The impact of new Government policy on housing and immigration, and potential organisational change under a newly appointed chief executive, could also provide uncertainty.
Morningstar said Fletcher should have capitalised on New Zealand dwelling approvals rising to near record levels in the year to June. It was double the level of five years ago. A spectacular rise in consents for multi-family dwellings had been a big driver of the trend, tripling over a period of five years to 9363 in the year to June.
Overall construction activity by value had increased 40% over the past five years to $27billion.
Fletcher’s second-most important market, Australia, had seen similar growth, although total Australian construction value had fallen as a result of declines in non-residential construction and engineering and construction activity.
However, with the exception of 2016’s good result, Fletcher’s earnings had not been growing in relation to the underlying market growth expected.

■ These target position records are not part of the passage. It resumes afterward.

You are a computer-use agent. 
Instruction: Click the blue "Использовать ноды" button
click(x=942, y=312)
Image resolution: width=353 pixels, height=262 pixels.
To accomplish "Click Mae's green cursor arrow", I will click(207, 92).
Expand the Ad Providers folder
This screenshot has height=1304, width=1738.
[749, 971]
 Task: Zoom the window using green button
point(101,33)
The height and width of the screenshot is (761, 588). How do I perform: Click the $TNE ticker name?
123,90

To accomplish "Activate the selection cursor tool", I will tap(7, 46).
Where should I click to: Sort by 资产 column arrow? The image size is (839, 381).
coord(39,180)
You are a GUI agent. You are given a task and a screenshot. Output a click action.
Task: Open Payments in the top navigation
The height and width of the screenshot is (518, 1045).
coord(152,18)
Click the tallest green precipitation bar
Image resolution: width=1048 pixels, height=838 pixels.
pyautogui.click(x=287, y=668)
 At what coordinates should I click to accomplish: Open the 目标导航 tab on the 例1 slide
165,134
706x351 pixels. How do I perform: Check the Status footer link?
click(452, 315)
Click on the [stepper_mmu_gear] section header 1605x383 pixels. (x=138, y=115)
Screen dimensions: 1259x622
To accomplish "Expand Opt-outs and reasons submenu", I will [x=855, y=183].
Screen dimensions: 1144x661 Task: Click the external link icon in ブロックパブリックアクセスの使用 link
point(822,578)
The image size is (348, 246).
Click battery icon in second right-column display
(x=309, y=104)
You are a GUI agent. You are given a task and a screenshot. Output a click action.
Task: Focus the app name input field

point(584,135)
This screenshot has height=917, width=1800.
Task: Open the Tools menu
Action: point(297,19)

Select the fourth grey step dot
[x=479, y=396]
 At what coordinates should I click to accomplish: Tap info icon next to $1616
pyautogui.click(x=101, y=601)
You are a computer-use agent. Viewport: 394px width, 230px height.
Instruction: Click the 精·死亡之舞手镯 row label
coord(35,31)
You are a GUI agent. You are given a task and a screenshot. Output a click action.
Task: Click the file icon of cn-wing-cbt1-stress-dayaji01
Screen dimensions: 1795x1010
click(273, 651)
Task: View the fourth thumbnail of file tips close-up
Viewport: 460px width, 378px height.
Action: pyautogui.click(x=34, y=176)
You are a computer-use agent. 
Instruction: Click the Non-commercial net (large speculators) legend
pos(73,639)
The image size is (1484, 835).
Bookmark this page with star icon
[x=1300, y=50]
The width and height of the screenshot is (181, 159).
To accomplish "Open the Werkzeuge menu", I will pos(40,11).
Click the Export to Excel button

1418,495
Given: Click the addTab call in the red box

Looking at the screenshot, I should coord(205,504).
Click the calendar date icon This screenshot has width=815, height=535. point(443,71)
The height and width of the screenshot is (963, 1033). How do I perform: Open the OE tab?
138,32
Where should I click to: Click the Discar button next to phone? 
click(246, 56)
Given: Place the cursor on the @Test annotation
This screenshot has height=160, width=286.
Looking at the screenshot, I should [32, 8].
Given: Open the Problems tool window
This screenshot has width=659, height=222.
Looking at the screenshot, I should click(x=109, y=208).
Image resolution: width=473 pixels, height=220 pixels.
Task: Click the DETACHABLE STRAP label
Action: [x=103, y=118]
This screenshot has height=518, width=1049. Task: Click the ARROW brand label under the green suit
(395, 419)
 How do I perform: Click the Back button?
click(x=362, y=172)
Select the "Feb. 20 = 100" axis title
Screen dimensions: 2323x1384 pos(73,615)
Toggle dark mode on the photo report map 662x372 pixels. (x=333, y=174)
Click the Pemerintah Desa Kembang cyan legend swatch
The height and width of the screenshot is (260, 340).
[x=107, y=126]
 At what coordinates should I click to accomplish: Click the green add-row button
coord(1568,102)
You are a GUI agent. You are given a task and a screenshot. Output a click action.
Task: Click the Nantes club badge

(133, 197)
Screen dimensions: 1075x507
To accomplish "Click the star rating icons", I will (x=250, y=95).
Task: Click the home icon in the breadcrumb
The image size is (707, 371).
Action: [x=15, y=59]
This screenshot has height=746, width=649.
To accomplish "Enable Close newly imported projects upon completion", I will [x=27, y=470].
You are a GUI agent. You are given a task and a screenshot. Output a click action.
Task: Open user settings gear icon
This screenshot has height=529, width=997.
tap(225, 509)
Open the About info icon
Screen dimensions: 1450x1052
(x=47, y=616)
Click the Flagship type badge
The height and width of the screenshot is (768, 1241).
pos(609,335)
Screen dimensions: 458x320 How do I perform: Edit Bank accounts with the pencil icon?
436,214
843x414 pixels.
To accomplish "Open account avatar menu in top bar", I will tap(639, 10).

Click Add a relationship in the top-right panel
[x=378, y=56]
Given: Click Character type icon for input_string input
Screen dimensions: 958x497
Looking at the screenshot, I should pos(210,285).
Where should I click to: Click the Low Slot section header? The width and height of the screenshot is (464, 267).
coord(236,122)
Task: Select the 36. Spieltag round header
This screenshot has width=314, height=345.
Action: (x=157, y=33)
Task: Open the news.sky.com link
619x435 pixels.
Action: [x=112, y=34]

Reasonable growth in operating profits was marred by significant restructuring, impairment and other charges in both 2015 and 2017.
"The question is now whether they can take advantage of what is left of this cycle."
New Zealand dwelling consents had slowed in recent months and they were expected to roll over in the 2020 financial year, especially with a new Labour-led Government introducing policies to slow the pace of house price growth and lower the current pace of immigration, Morningstar said.
Given the lag between approvals and construction, the current backlog should support growth for the next 12 to 18 months, and Morningstar said it expected strong growth in infrastructure spending to help offset the eventual downturn.
It looked late cycle for Fletcher. The company might be hard-pressed to deliver operational improvements to offset the top-line growth in the coming two to three years.
Morningstar’s base case with a fair value estimate of $7.80 still projected growth until the 2020 financial year, when revenue and profits would fall.